Ce qu’essaye apparemment de vendre Burlesque, c’est la croyance selon laquelle on peut parvenir à tout avec un minimum de talent et un maximum d’audace. Heureusement, Christina Aguilera a ce qu’il faut de ce point de vue là : poitrine généreuse, bagout illimité et voix puissante de music-hall. A Cher, il reste le rôle d’une star sur le retour, finie mais bien décidée à ne pas jeter l’éponge. Ajoutons-y un ressort scénaristique vieux comme le monde, à savoir la fermeture prochaine du club pour cause de faillite (évidemment sauvé in extremis par un retournement improbable, qui nous apprend au passage, c’est fascinant, la définition du droit sur l’air), et Burlesque ressemble à s’y méprendre à un Coyote Girls version 2010 muté de New York à L.A. Le reste s’expose avec une simplicité effarante : la small-town girl se hisse au sommet, agite les jambes sur scène, se fait des ennemies qui devront bien finir par reconnaître son talent, attise les pulsions macho de beaux gosses fadasses qui traînent dans le coin, trouve l’amour et la gloire, fait de sa patronne une mère de substitution, la sienne étant morte il y a longtemps. Sans oublier évidemment la grande rivale, affublée du nom de Nicky, parce que les méchantes s’appellent toujours Nicky dans les films gentils. Ni mal fait ni bien fait, juste un ensemble de scènes tristement accolées les unes aux autres, ponctuées de chansons horripilantes et d’effets visuels laids à pleurer.
Le pire, dans tout ça, c’est que Burlesque n’est même pas détestable : on dira ce qu’on voudra, mais Christina Aguilera, si elle s’érige en beauty-queen du mauvais goût, sait vraiment chanter et bouger. Pour peu de ne pas être réfractaire à la soupe MTV mêlant pêle-mêle les mots "bad girl" et "burlesque", on doit bien lui reconnaître une certaine technique.
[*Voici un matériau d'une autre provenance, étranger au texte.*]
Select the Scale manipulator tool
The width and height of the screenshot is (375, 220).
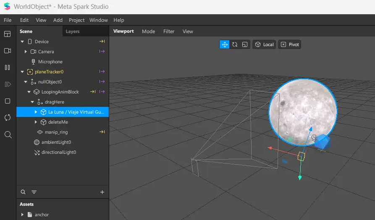coord(245,44)
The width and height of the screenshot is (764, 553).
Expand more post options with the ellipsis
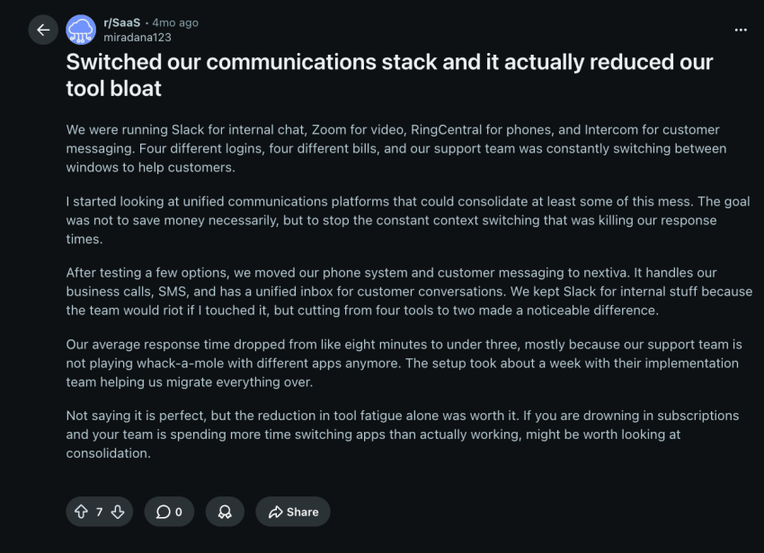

Cher est à l’avenant : star tellement déchue qu’elle en deviendrait presque attachante, elle qui s’agrippe obstinément à l’avant-scène ici et dans la vraie vie, alors qu’elle n’affole à peine plus que dans les coulisses des casinos de Vegas.
C’est dans ces moments d’extrême lucidité, par ailleurs totalement involontaires, que Burlesque frappe parfois juste. Impossible d’y voir un état des lieux de la célébrité passée, tant le film s’offre au premier degré et échappe à toute auto-dérision, mais il y a bien matière, dans quelques scènes, à rappeler que le star-system engloutit et recrache ses objets à un rythme frénétique. Ce n’est ni un film de cinéma ni un hommage au burlesque, ni même une comédie musicale : pour cela, revoir Chicago ou Cabaret, au choix. Mais c’est un objet si peu prétentieux qu’on n’a même pas envie d’être méchant. On apprend à l’instant qu’il est nommé aux Golden Globes dans la catégorie meilleur film musical. Burlesque aura donc bien un public, et c’est certainement tout ce qu’il souhaite.